> Source:
+ + + + +

Recipes for Stone Cutters

 

Colors for staining marble

It is necessary to heat the marble hot, but not so hot as to injure it, the proper heat being that at which colors nearly boil.

             Blue - alkaline indigo dye or turnsole with alkali
             Red - dragon’s blood in spirits of wine
             Yellow - gamboges in spirits of wine
             Gold - sal. Ammoniac, sulphate of zinc and verdigris,
                 equal parts
             Green - sap green in spirits of potash
             Brown - tineture of logwood
             Crimson - alkanet root in turpentine
 

To color letters black and gild them

Go over them with size, then lampblack mixed with copal varnish.  The best size is boiled linseed oil dried down until thick then applied very thin
 

To make India ink

The basis is lampblack, the best of which is obtained from pigs feet and other oils while an inferior sort is made of pine wood.  Glue made from the skin of the buffalo is soaked in water until it is much swollen and completely dissolved.  The lampblack is then introduced and worked in until it forms a soft paste.  When thoroughly mixed, a quantity of oil of peas is added and the temperature maintained for a time at from 100 to 140 degrees until the paste is homogeneous in character.  It is then removed and separated into little cakes of desired size.
 

Perpetual ink for tombstones

Pitch, eleven pounds; lampblack, one pound; turpentine sufficient; mix with heat
 

To make Ink

Dissolve one ounce of aniline powder, any color, in two quarts of rain water, then add a teacupful of honey, mix
 

To polish marble

Lightning polish is made by putting oxalic acid in an iron kettle without water, over a fire in the open air; let it boil until all, or nearly all, the water evaporates, then let it cool and pulverize it.  Take some fresh, well-burnt lime, pulverize it and mix one-third lime to two-thirds acid.  The best way is to put the lime in one box and the acid in the other, or the acid will gather dampness, which will slack the lime and cause an explosion.  Wet a woolen cloth, not to wet, and sprinkle the acid and lime on it and rub fast.  Have a dish of water and a sponge and the moment you stop rubbing, wash off the marble.  Finish up with putty.

 

To clean marble

     1.  Mix up a quantity of the strongest soap-lees with quick lime, to the consistence of milk, and laying it on the marble for twenty four hours; clean it afterwards with salt and water

     2.  Chloride of lime mixed with pulverized chalk is good to remove stains

     3.  Cuttle fish bone is good to clean the dust off polished marble.  Dip it in clean water, use the soft side.
 

To clean old marble

Take a bullock’s gall, one gill of soap lees, half a gill of turpentine; make it into a paste with pipe clay, apply it to the marble.  Let it dry a day or two then rub it off.
 

To remove grease from marble
 

Aqua ammonia, two ounces; soft water, one quart; saltpeter, one teaspoonful; shaving soap in shavings, one ounce; mix all together; dissolve the soap well.
 

To clean alabaster

There is nothing better than soap and water.

+ + + + +

> Written exercise 1:
In the stone cutters' recipes, what gives a red color when staining marble?
The recipes above and the rows that follow come from unrelated sources.

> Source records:
+ + + + +

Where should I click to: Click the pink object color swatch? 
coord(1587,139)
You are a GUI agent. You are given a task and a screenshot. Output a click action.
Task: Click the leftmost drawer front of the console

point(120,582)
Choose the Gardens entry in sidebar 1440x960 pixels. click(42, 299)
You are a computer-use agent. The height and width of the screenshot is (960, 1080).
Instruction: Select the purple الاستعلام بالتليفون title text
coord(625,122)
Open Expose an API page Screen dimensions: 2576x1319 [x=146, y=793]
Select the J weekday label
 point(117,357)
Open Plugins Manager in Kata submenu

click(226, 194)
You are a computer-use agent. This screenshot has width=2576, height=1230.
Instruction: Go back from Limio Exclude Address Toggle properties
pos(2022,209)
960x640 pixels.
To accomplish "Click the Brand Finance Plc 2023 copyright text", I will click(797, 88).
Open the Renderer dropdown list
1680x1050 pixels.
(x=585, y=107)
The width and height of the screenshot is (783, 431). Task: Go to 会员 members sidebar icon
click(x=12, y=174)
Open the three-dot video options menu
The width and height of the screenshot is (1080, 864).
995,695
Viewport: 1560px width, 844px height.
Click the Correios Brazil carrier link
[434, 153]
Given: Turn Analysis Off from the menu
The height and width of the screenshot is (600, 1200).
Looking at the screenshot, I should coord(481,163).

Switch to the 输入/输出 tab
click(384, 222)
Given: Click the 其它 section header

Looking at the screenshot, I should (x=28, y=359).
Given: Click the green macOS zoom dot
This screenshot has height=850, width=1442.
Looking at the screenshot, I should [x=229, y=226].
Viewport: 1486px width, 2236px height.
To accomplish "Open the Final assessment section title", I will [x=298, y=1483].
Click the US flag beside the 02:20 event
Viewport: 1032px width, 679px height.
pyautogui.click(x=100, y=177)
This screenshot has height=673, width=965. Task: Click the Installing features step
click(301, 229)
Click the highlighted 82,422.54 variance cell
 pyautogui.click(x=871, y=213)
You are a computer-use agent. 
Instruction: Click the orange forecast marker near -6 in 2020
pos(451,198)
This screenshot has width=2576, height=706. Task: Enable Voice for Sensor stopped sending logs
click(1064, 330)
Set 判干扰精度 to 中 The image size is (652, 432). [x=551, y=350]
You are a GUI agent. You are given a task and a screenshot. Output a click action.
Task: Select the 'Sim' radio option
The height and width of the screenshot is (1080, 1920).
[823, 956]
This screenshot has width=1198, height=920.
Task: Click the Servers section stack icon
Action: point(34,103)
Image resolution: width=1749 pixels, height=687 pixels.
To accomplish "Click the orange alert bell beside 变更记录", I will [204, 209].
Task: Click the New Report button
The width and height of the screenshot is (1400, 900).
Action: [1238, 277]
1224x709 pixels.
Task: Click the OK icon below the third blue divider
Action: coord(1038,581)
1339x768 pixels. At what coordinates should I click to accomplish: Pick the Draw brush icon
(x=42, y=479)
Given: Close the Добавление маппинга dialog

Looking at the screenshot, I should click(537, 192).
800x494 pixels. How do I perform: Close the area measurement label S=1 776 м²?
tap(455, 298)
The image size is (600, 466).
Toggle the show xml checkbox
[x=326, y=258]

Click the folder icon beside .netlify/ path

+ + + + +

> Written exercise 2:
Rewrite the rows from the line with "800x494 pixels. How" through the end of the rows, switching "folder" to "directory" and leaving everything else unchanged.

> Correct response 1:
Dragon's blood in spirits of wine.

> Correct response 2:
800x494 pixels. How do I perform: Close the area measurement label S=1 776 м²?
tap(455, 298)
The image size is (600, 466).
Toggle the show xml checkbox
[x=326, y=258]

Click the directory icon beside .netlify/ path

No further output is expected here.